In the listing that follows, the range to quote begins at the line that has "Open Glenn Gabe's profile picture" and ends after the line that has "The width and height of the screenshot is (1207, 800)."; quote it verbatim and add nothing.

[Data]:
..............................

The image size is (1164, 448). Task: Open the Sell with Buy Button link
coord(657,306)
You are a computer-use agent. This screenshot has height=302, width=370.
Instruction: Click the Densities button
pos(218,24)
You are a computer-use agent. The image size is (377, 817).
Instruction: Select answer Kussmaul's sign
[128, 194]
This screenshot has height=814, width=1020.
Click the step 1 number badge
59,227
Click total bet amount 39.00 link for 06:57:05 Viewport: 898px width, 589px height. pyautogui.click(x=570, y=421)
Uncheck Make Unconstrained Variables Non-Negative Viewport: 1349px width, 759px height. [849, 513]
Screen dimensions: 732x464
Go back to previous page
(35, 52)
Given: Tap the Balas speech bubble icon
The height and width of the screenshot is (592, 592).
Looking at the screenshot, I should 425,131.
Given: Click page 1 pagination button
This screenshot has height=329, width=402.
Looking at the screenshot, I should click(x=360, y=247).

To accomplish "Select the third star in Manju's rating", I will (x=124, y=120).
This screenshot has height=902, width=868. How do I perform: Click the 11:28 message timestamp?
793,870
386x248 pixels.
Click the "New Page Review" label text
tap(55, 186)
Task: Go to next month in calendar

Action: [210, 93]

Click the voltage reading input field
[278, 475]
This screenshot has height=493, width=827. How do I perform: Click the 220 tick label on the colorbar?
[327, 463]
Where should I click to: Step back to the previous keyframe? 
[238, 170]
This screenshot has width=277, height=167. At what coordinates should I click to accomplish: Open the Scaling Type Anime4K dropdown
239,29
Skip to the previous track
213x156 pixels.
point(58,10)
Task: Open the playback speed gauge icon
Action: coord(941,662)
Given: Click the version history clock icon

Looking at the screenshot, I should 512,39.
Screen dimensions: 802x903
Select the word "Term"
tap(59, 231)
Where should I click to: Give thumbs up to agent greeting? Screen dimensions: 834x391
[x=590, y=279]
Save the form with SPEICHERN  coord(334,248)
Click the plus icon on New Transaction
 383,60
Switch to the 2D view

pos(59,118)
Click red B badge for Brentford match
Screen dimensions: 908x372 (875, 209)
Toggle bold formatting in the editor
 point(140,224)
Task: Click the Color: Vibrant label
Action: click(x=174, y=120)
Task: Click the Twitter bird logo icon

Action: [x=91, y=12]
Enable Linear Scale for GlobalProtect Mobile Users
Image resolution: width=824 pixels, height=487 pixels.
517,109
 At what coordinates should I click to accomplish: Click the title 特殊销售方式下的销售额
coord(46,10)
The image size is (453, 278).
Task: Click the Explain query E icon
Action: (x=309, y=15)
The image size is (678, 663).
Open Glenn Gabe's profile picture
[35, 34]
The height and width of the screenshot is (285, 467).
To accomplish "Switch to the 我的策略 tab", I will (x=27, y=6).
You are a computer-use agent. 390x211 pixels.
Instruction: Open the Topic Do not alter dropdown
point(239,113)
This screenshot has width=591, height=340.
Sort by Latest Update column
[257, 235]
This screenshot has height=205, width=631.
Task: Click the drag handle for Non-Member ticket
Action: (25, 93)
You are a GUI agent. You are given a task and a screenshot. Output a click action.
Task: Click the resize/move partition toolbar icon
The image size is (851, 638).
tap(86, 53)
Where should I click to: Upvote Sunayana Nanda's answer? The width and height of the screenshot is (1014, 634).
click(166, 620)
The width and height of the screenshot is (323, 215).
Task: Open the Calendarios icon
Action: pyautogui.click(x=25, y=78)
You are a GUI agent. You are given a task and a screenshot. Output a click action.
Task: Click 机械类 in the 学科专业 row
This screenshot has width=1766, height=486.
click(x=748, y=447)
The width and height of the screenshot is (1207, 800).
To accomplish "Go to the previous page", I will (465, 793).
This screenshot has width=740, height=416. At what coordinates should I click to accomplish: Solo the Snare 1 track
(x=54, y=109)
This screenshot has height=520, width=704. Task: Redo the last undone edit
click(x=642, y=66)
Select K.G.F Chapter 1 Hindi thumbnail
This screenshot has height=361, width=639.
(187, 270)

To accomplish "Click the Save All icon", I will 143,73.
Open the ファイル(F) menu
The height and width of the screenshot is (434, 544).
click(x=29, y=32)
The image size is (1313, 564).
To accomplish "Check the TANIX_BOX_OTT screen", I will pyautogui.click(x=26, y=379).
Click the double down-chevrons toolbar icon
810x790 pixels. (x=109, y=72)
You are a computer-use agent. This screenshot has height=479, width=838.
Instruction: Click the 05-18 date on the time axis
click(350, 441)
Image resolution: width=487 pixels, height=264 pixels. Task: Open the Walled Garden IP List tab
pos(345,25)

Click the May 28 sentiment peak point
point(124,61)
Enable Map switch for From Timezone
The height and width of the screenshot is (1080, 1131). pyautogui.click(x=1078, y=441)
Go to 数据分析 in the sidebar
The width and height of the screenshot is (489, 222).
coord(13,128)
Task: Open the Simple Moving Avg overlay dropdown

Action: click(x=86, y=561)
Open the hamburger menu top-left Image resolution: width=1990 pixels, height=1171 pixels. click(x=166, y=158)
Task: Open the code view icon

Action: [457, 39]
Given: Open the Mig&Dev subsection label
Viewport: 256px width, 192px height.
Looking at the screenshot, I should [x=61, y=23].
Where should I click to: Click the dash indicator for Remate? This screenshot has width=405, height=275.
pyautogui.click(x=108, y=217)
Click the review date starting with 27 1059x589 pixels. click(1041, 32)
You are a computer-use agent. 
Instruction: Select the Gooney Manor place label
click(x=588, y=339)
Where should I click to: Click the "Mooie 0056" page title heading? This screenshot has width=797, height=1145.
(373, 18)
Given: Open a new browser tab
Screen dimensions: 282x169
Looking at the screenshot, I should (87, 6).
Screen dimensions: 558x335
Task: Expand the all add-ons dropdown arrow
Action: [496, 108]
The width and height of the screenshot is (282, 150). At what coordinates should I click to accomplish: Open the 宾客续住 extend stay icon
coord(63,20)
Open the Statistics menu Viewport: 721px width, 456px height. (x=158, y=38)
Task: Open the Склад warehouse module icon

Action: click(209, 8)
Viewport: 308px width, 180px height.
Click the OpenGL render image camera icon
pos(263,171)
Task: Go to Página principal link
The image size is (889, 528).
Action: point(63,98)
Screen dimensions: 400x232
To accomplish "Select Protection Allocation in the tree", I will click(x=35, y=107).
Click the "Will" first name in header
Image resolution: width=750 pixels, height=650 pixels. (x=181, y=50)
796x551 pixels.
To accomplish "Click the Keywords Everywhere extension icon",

..............................

[Response box]:
Open Glenn Gabe's profile picture
[35, 34]
The height and width of the screenshot is (285, 467).
To accomplish "Switch to the 我的策略 tab", I will (x=27, y=6).
You are a computer-use agent. 390x211 pixels.
Instruction: Open the Topic Do not alter dropdown
point(239,113)
This screenshot has width=591, height=340.
Sort by Latest Update column
[257, 235]
This screenshot has height=205, width=631.
Task: Click the drag handle for Non-Member ticket
Action: (25, 93)
You are a GUI agent. You are given a task and a screenshot. Output a click action.
Task: Click the resize/move partition toolbar icon
The image size is (851, 638).
tap(86, 53)
Where should I click to: Upvote Sunayana Nanda's answer? The width and height of the screenshot is (1014, 634).
click(166, 620)
The width and height of the screenshot is (323, 215).
Task: Open the Calendarios icon
Action: pyautogui.click(x=25, y=78)
You are a GUI agent. You are given a task and a screenshot. Output a click action.
Task: Click 机械类 in the 学科专业 row
This screenshot has width=1766, height=486.
click(x=748, y=447)
The width and height of the screenshot is (1207, 800).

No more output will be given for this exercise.